* _Requirement_:
Once the line with "Given: Toggle Show/Hide paragraph marks" has been located in the records below, set down that line and all subsequent lines exactly, omitting the pictures.

* _Material to process_:
============
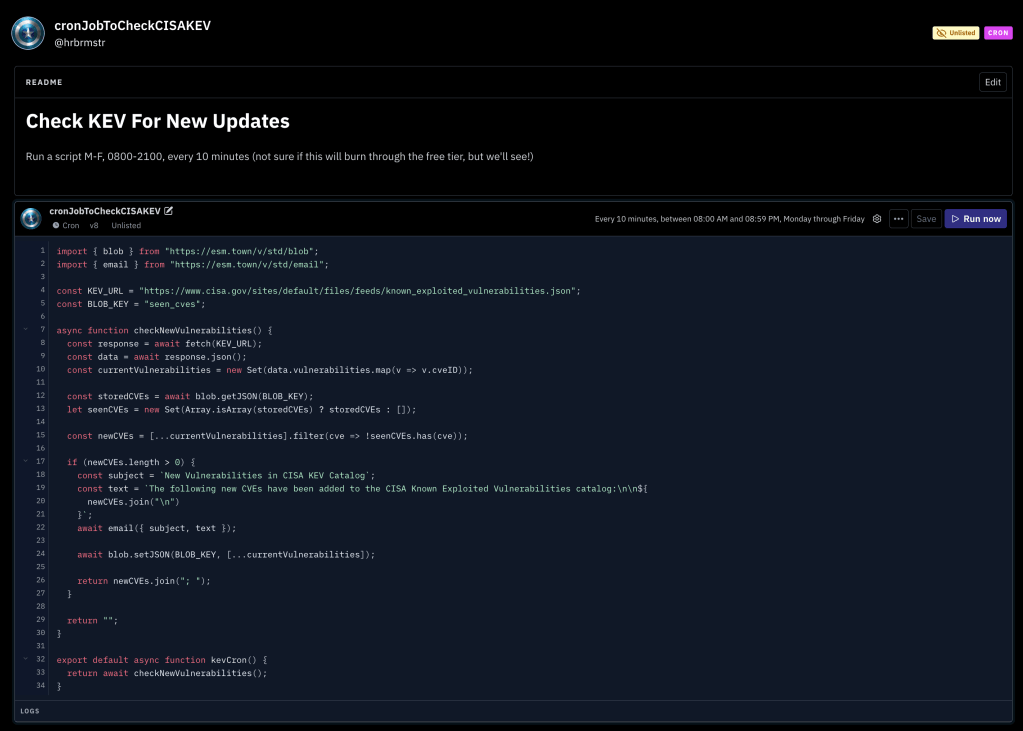Place cursor on the KEV_URL code line

[318, 290]
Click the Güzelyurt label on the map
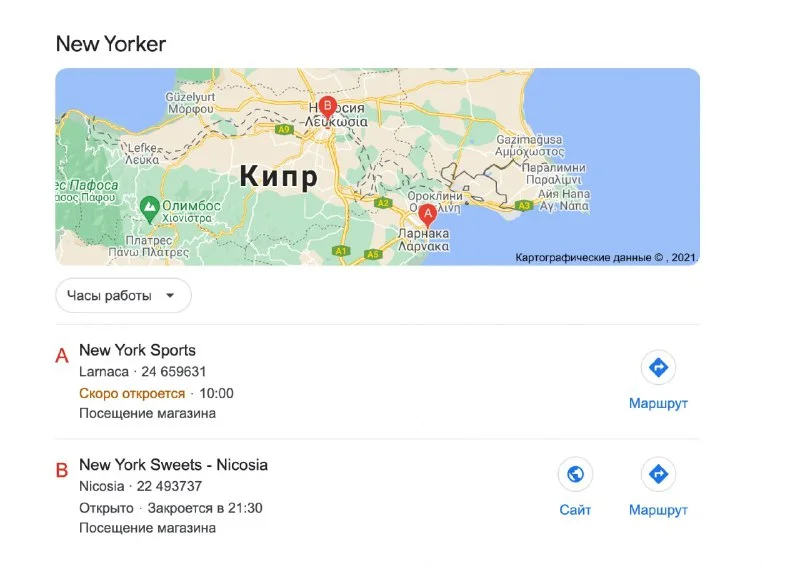Screen dimensions: 800x568 point(192,97)
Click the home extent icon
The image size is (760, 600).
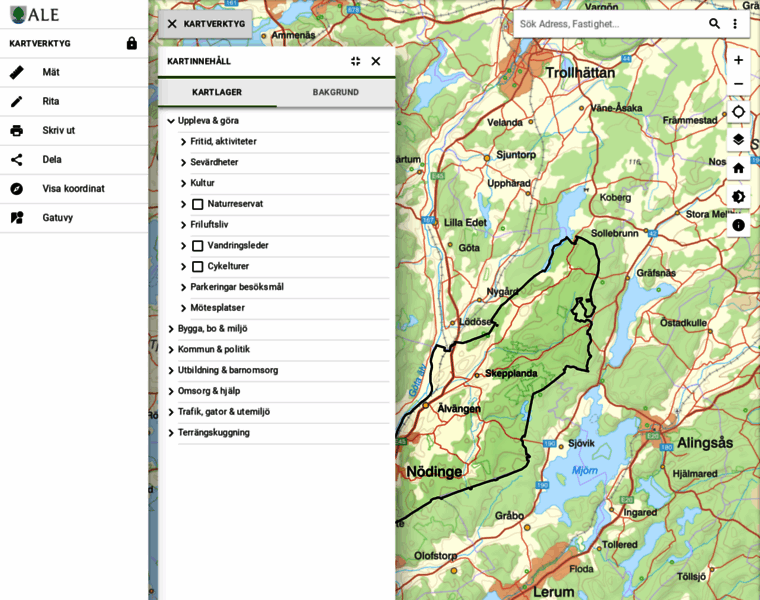point(738,168)

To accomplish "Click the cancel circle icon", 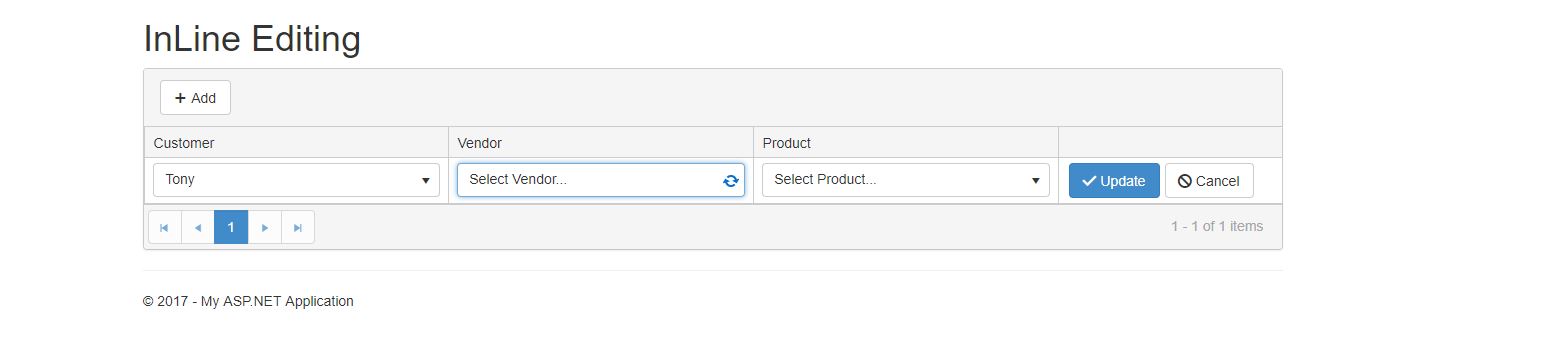I will pyautogui.click(x=1185, y=181).
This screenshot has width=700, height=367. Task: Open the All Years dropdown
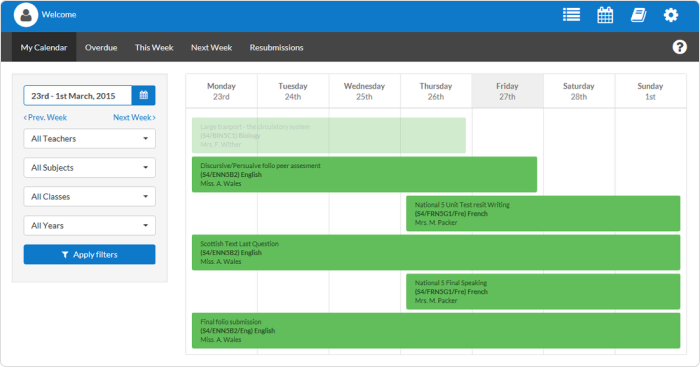coord(89,225)
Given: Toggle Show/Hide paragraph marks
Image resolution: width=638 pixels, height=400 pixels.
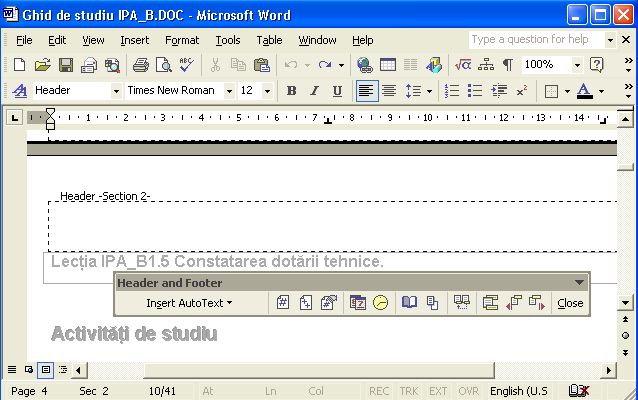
============
* _Solved exercise_:
Given: Toggle Show/Hide paragraph marks
Image resolution: width=638 pixels, height=400 pixels.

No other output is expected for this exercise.